The idea of people writing about "nostalgia lost futures", broadly but especially as it pertains to music, feels very exciting to me, like learning there's a name for a phenomenon I experience. I have a playlist of music that makes me feel a very specific way titled "nostalgia for a future that doesn't exist anymore" and seeing someone doing philosophy about this exact thing is blowing my mind a little bit.
The idea of utopia does feel retrofuturist to me (by which I mean, it feels like it belongs to a view of the future from a certain point in the past, not that it feels like it belongs to the retrofuturism art movement).

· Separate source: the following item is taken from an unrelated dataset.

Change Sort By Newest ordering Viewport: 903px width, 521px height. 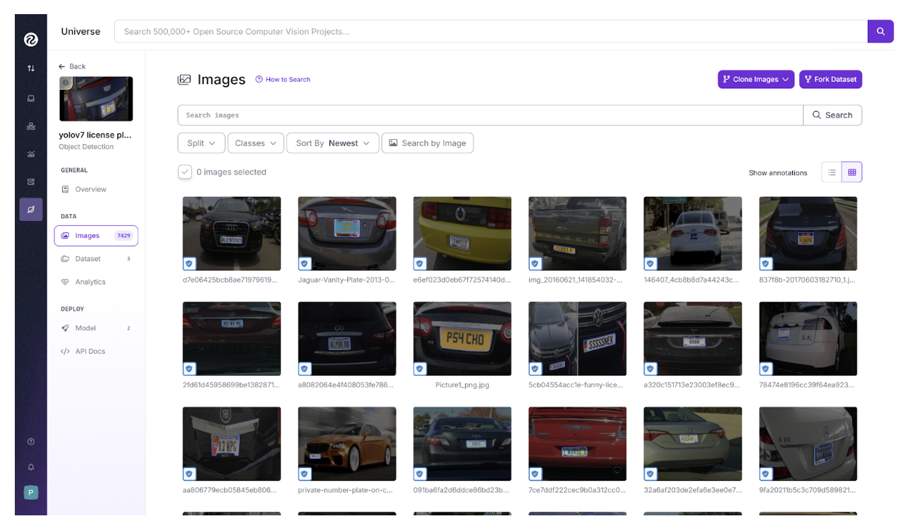pos(332,143)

Muñoz concludes with the need for a queer criticism that does not abandon the queer past, even if that past is currently considered unsavory or a “bad object” in some way, the wrong ideal to hope for.

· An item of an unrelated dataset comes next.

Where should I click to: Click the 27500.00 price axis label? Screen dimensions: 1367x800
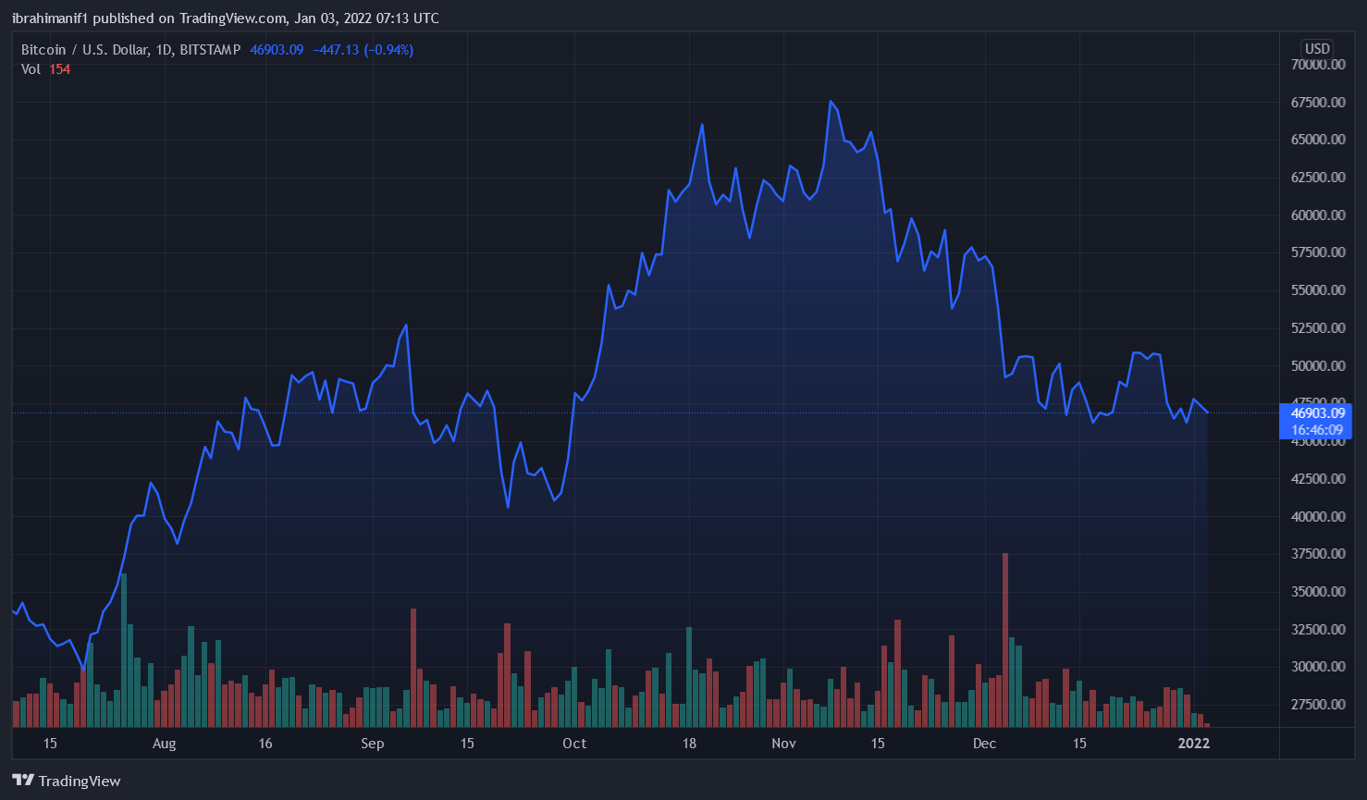pyautogui.click(x=1318, y=704)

This makes me think that Muñoz brings in hauntology to utopia to say that the queer past's "lost futures" aren't dead ends and that even if utopias of the past have become some kind of "lost futures" they still have something to offer us in shaping the real future.
Hmm maybe I shouldn't have tried to read this and write about it after midnight :P
Having read some of the other comments on this post I'm also interested in reading Mark Fisher's books Ghosts of My Life and The Weird and the Eerie so if you do end up reading and posting about them I will be following along. Thank you for your analysis and for this new concept, if nothing else I am going to be thinking about hauntology for days.